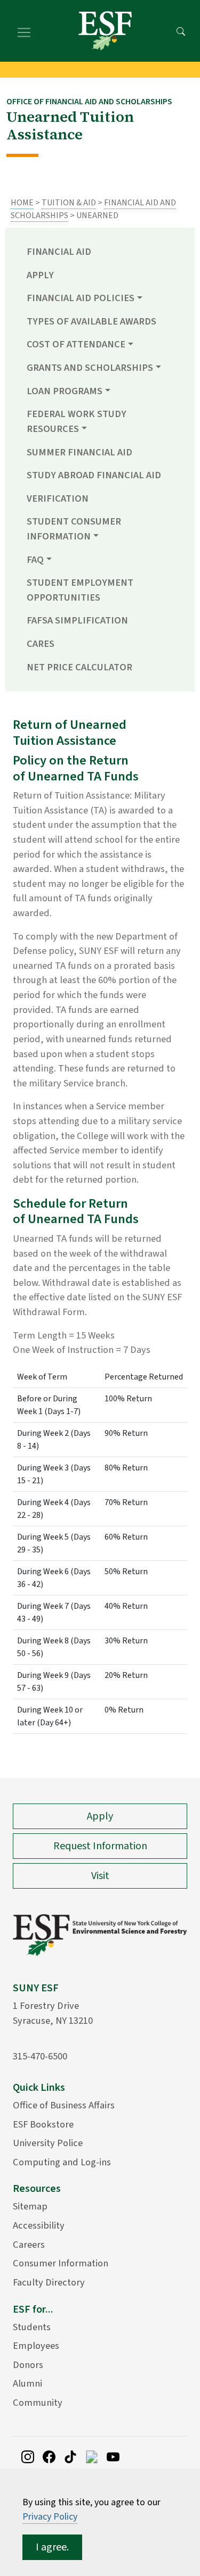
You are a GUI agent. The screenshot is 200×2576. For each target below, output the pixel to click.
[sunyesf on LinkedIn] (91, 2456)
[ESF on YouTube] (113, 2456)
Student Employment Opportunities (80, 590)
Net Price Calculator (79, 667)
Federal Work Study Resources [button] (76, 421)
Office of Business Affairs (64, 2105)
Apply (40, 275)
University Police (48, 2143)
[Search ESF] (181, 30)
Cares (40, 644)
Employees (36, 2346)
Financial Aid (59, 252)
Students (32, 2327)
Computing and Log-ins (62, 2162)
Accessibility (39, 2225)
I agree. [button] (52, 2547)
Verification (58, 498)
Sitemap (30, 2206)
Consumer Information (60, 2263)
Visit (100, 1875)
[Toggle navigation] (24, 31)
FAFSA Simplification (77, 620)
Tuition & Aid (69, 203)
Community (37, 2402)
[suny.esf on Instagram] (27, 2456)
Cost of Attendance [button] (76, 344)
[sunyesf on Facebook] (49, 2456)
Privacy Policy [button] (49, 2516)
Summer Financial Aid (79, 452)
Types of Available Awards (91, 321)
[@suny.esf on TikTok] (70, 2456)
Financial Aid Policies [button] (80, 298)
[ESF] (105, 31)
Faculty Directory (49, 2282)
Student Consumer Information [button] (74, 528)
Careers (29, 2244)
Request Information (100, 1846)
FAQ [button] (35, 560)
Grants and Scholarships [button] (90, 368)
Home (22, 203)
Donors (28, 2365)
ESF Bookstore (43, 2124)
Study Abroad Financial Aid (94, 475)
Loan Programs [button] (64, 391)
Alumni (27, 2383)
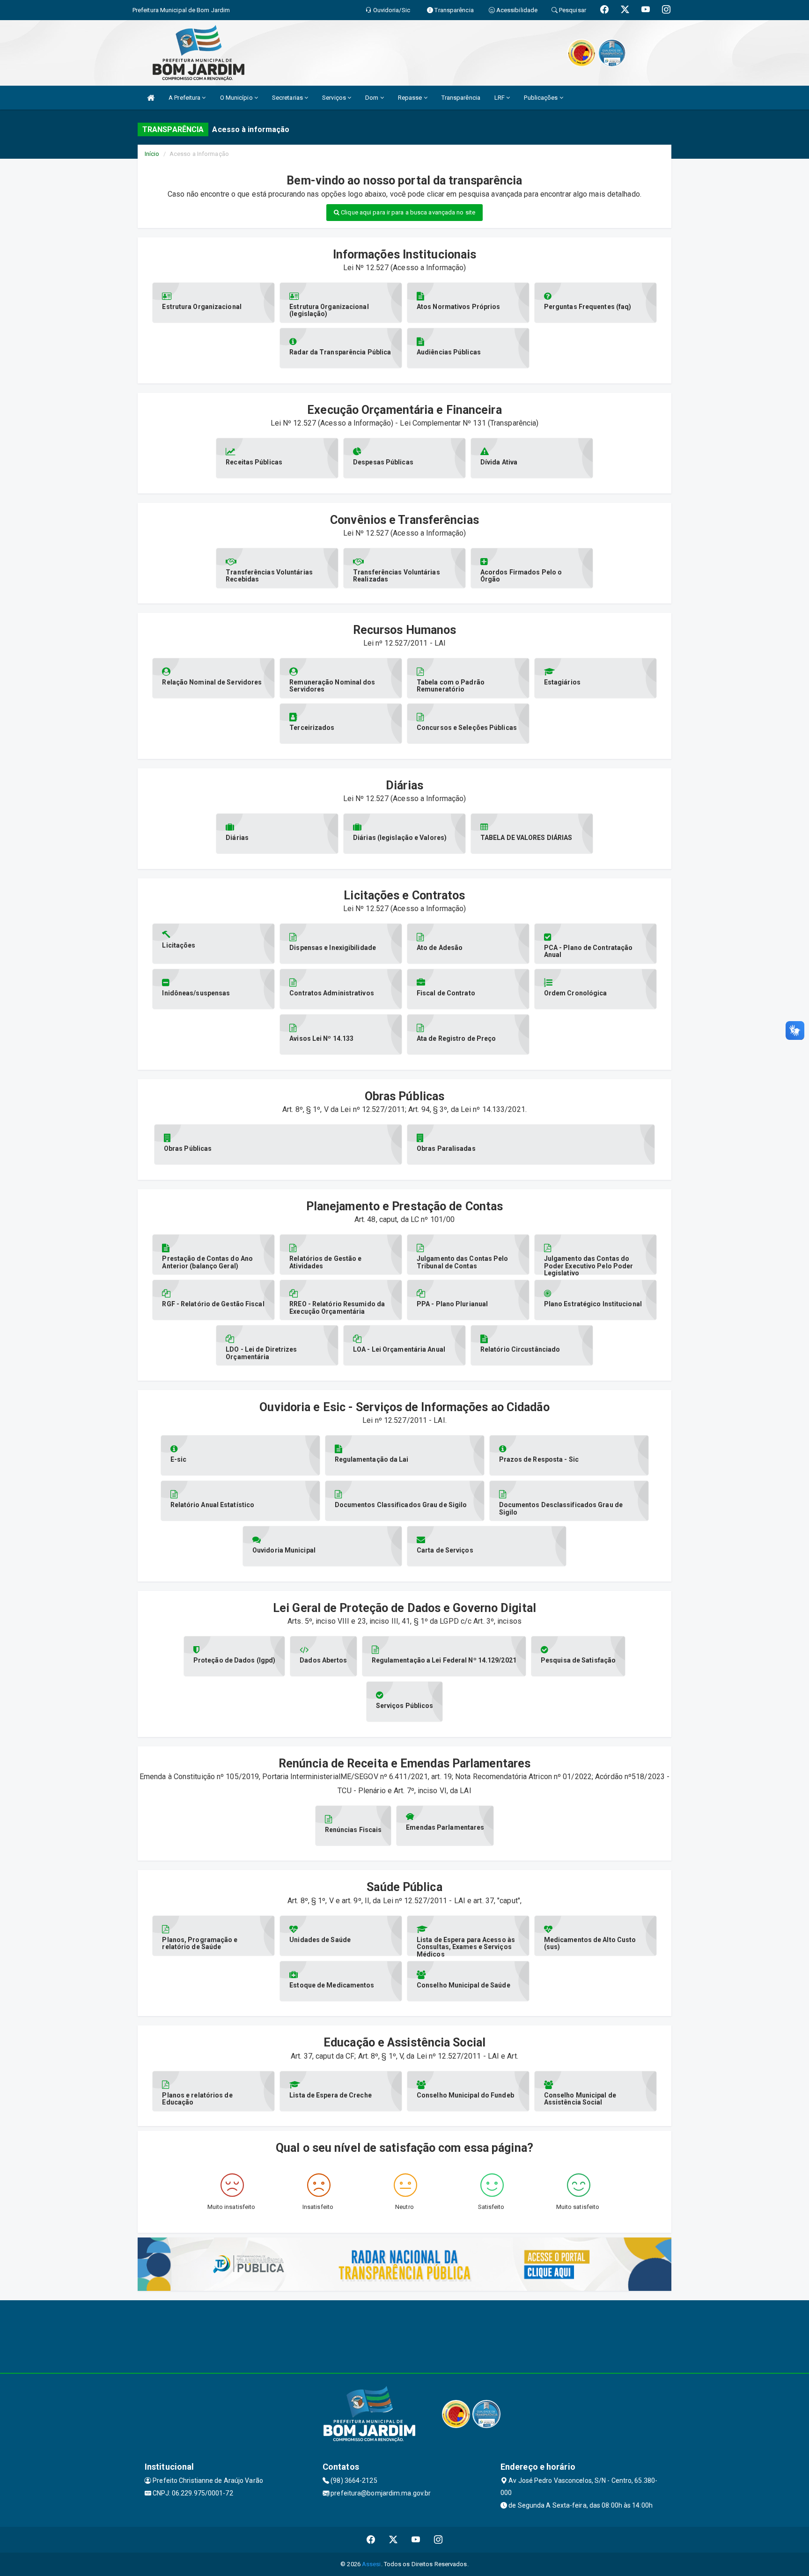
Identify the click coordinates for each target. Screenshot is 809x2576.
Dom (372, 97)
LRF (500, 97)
########################################
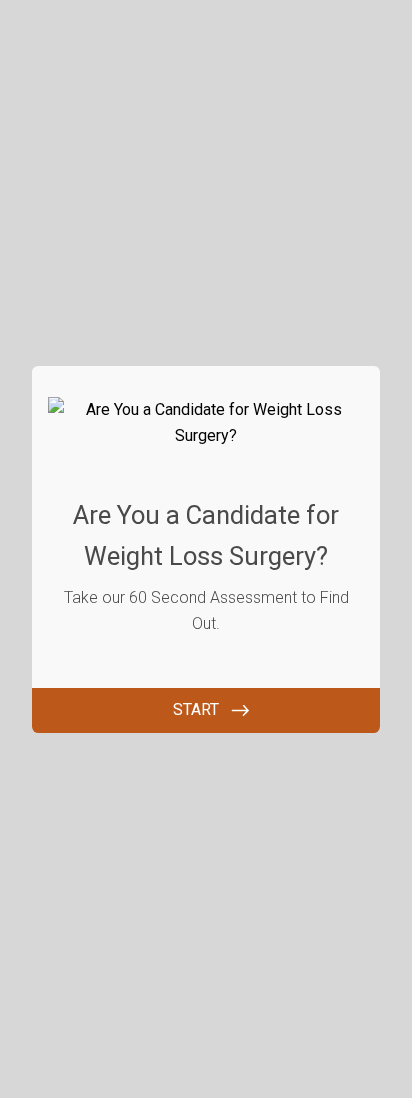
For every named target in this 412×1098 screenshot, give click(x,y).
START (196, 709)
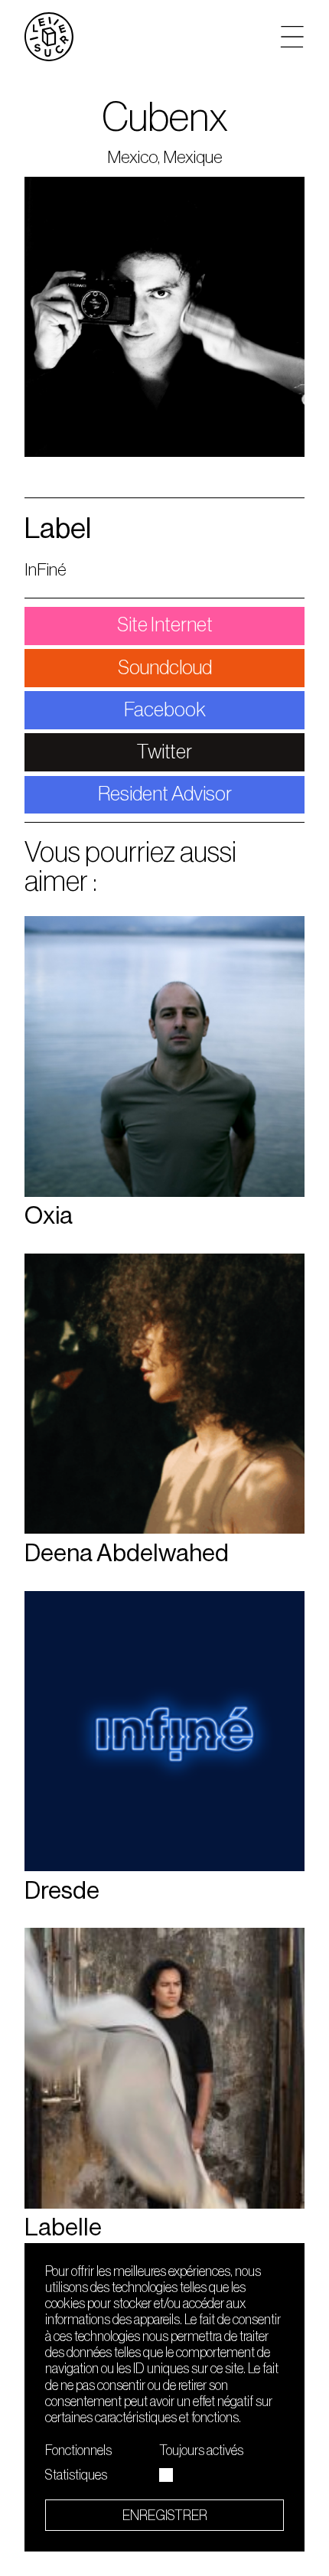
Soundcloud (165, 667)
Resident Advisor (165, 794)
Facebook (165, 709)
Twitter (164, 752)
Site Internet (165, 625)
########################################
> [WORK TO BE COMPLETED] Start with the line with "You are a GUI" in the listing above and stop after the line with "LRF (500, 97)". Write out exactly the lines in that stretch and no others, without pictures.

> [WRITTEN ANSWER]
You are a GUI agent. The screenshot is 200×2576. For each target below, output the pixel to click.
[sunyesf on LinkedIn] (91, 2456)
[ESF on YouTube] (113, 2456)
Student Employment Opportunities (80, 590)
Net Price Calculator (79, 667)
Federal Work Study Resources [button] (76, 421)
Office of Business Affairs (64, 2105)
Apply (40, 275)
University Police (48, 2143)
[Search ESF] (181, 30)
Cares (40, 644)
Employees (36, 2346)
Financial Aid (59, 252)
Students (32, 2327)
Computing and Log-ins (62, 2162)
Accessibility (39, 2225)
I agree. [button] (52, 2547)
Verification (58, 498)
Sitemap (30, 2206)
Consumer Information (60, 2263)
Visit (100, 1875)
[Toggle navigation] (24, 31)
FAFSA Simplification (77, 620)
Tuition & Aid (69, 203)
Community (37, 2402)
[suny.esf on Instagram] (27, 2456)
Cost of Attendance [button] (76, 344)
[sunyesf on Facebook] (49, 2456)
Privacy Policy [button] (49, 2516)
Summer Financial Aid (79, 452)
Types of Available Awards (91, 321)
[@suny.esf on TikTok] (70, 2456)
Financial Aid Policies [button] (80, 298)
[ESF] (105, 31)
Faculty Directory (49, 2282)
Student Consumer Information [button] (74, 528)
Careers (29, 2244)
Request Information (100, 1846)
FAQ [button] (35, 560)
Grants and Scholarships [button] (90, 368)
Home (22, 203)
Donors (28, 2365)
ESF Bookstore (43, 2124)
Study Abroad Financial Aid (94, 475)
Loan Programs [button] (64, 391)
Alumni (27, 2383)
Identify the click coordinates for each target. Screenshot is 809x2576.
Dom (372, 97)
LRF (500, 97)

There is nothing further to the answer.